We come to bury Dabney, not to praise him. We should go ahead and call him out for his racism, the same as we would call out General Sherman for his.  There’s no way to defend it. Why would we read Dabney?  I suppose for starters he did see where many trends would lead.  And he could write well.  His prose routinely reaches Johnsonian heights.


His essay “The New South” is a tragedy on Hamlet-like levels. I can’t go with him on the Lost Cause mythology, but I can certainly agree with individual insights.  He defines the true wealth of a nation consisting in “cultured, heroic men who intelligently know their duty and are calmly prepared to sacrifice all else, including life, to maintain the right” (Dabney 19).

The true enemy in any society is the demagogue who seeks “only the good of the dear people” (53).

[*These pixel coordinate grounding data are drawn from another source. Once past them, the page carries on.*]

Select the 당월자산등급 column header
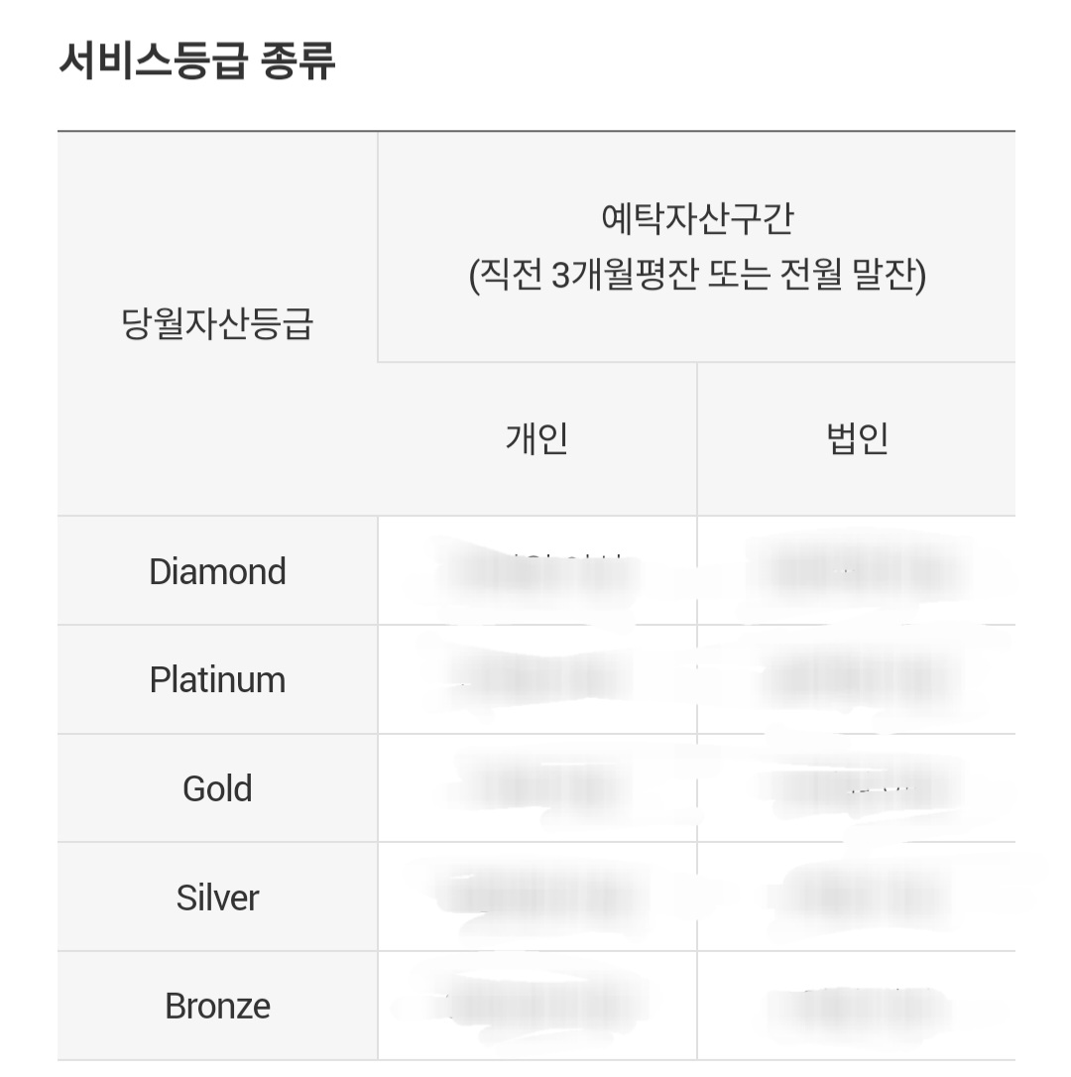Image resolution: width=1071 pixels, height=1077 pixels. coord(217,323)
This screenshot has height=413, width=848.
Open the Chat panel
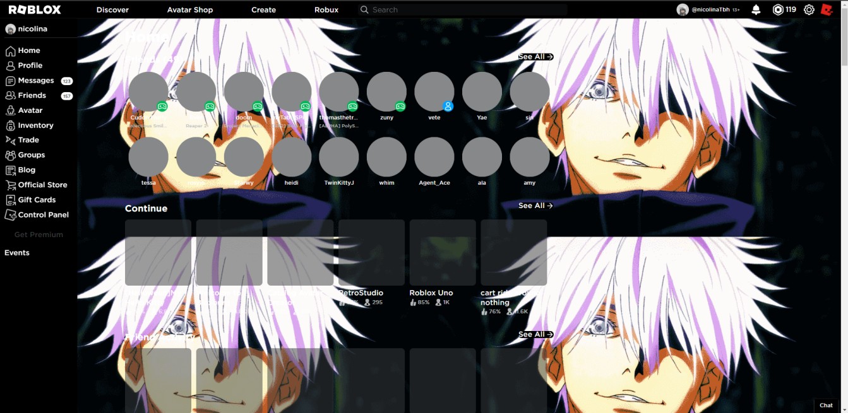point(827,405)
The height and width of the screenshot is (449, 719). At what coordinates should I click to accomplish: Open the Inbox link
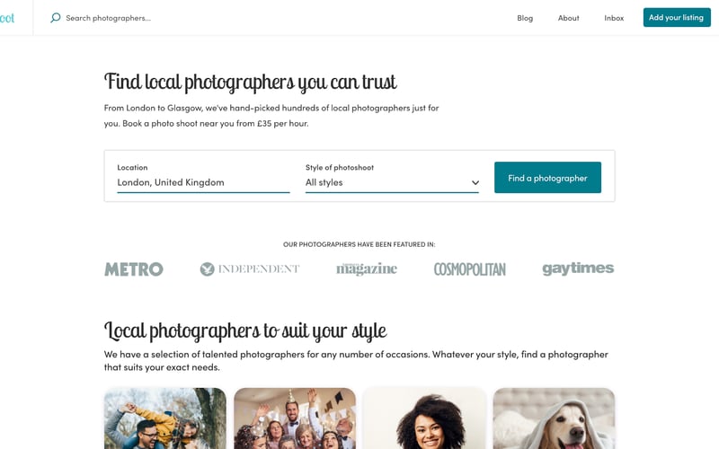614,18
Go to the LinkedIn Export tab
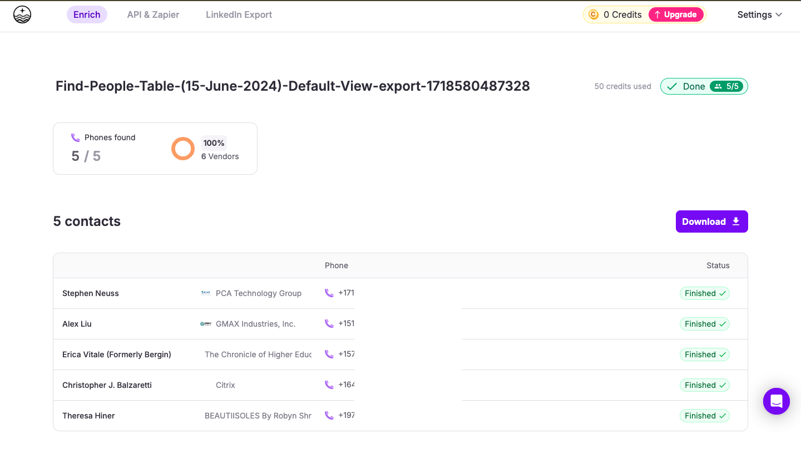Viewport: 801px width, 453px height. point(239,15)
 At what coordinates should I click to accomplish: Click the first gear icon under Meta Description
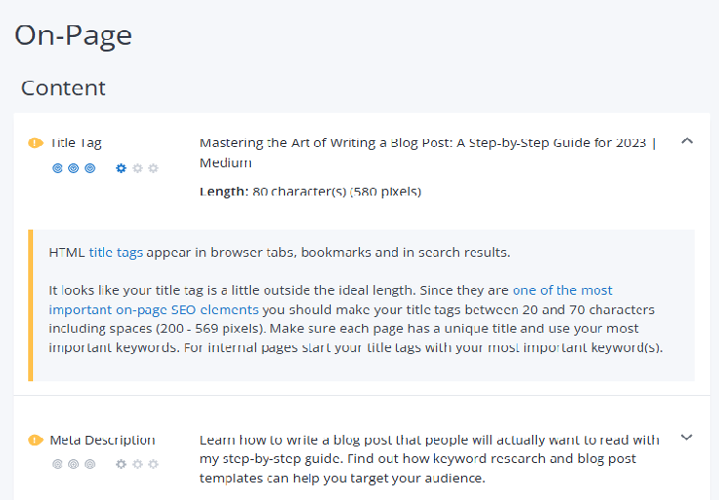click(x=121, y=465)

As to his famous essay on women voting, I’ll just say this: his argument, if consistent, only proves that land-owning gentlemen should vote.  That’s not such a terrible idea, and it has worked quite well at times.  But if that’s his argument, then he needs to change the thrust of his essay.


Throughout this volume Dabney’s thesis on education is that education is training for virtue, not just throwing book facts at the child. The art of reading or literacy is not education; it is a means to education (189).  This will be reflected in good literature, which is always identified “by all that is decent in manner, elevated in sentiment, and thorough and just in argument” (204).

Review of Negro Education:  

Dabney makes a number of very good and very flawed points.  He is absolutely correct that throwing books at young students, whether black or white, is not education.  Behind this is a subtle presupposition that the State is God.

Dabney says the Negro will be better served by manual labor than by education.  Here is where his reasoning, while occasionally on point, gets sloppy.  On one hand he is right in a general observation:  people who have to work hard on the farm all day do not have time for literary pursuits.  The point I think he is trying to make is that a season or a generation of manual labor will instill values that will better serve them for literary pursuits.   As it stands, he is wrong because he does not go far enough.  He is right that manual labor can teach discipline and virtue, but he does not develop his logical conclusion:  supposing this works for the Negro, will not later generations be fit statesmen?  I do not know how Dabney can logically say no.

Let’s take his argument in another direction: many white people will be better served by learning trades than going to college.  

Another error he makes is an economic one:  he says that the time spent in labor will be too much for literary pursuits.  In 1880 that was true, but one of the truths of dominion labor theory (think of a non-gangster free market) is that technology and specialization reduce the costs of labor while increasing the output.  Translation: more time for books.  

The argument for public education is that education the urchins of society now keeps them out of jail later.  Dabney counters that prisons in the North and in Prussia are filled with educated urchins.  I think the truth is somewhat in the middle.  The schools generally don’t teach good morals, but neither is it a cause-effect relationship as Dabney maintains.

Dabney’s next argument is that the lot of mankind has always been manual labor.  If a man will be working in farms and factories, does he need abstract learning?  On one hand, no.  On the other hand, this abstract learning has today given us medical and technological advances.  Dabney’s argument fails on this point.

And while Dabney’s argument that public education would bring blacks and whites in the same classroom is morally wrong, it is prophetically accurate in what would happen as a result: whites would leave.  If you want to find the most racist, segregated places today, find where white liberals are.


Throughout his Discussions, Dabney is plagued by several tensions.  While he correctly holds to natural theology, his discussions of education come very close to theonomy  While he excoriates high church culture, his beloved South was far closer to Toryism than it was to Whiggism. John Knox would not be at home among the cavaliers in the Carolinas.

Against the labor unions he correctly points out that it raises prices and by forcing its workers to go on strike, makes them eat up their savings (295).  Strikes and forced higher wages follow an economic law: the hardships are always shifted down to the lower aspects of the community.

Strikes always interfere with the law of supply and demand, which is ruthless in its consequences. 

Even worse, in states with anti-right-to-work laws, I am forbidden to do what I want with my labor.  When someone owns and dictates my labor, I am there slave. 


Somewhat counterintuitively, Dabney was a strong a philosopher but an underwhelming apologist. His lectures on the study of philosophy and the new infidelities are worth your consideration.